Read through the entries below and return each line with the word "width".

◆ **RECORDS PROVIDED**:
*-*-*

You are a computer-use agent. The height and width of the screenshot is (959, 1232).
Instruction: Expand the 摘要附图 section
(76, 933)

*-*-*

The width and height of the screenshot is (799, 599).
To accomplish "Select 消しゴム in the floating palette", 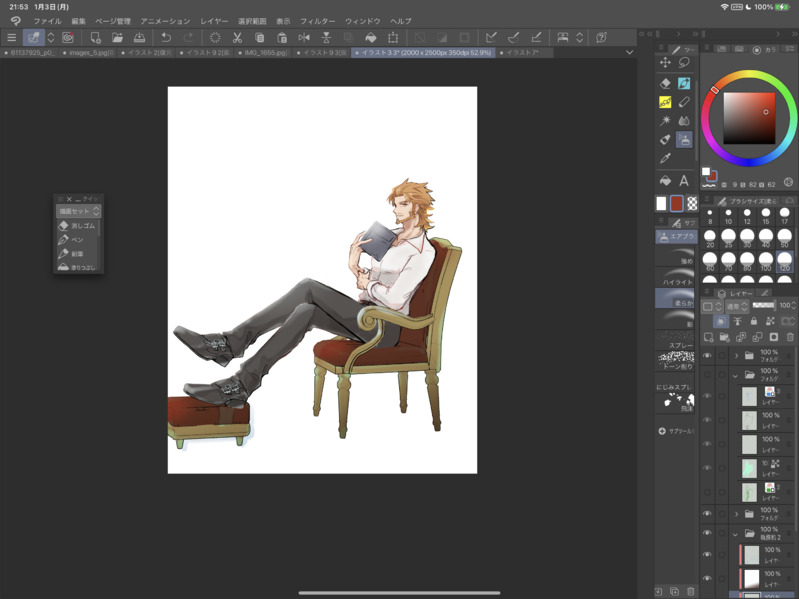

*-*-*

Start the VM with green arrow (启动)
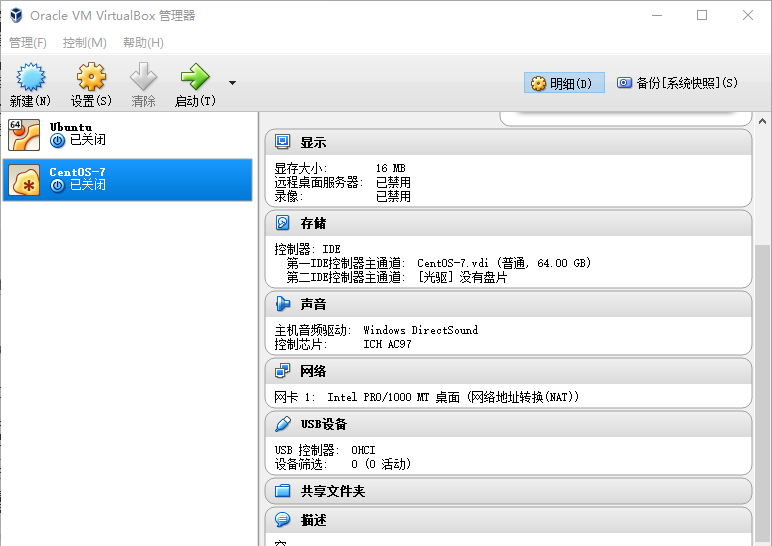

*-*-*

◆ **RESPONSE**:
You are a computer-use agent. The height and width of the screenshot is (959, 1232).
The width and height of the screenshot is (799, 599).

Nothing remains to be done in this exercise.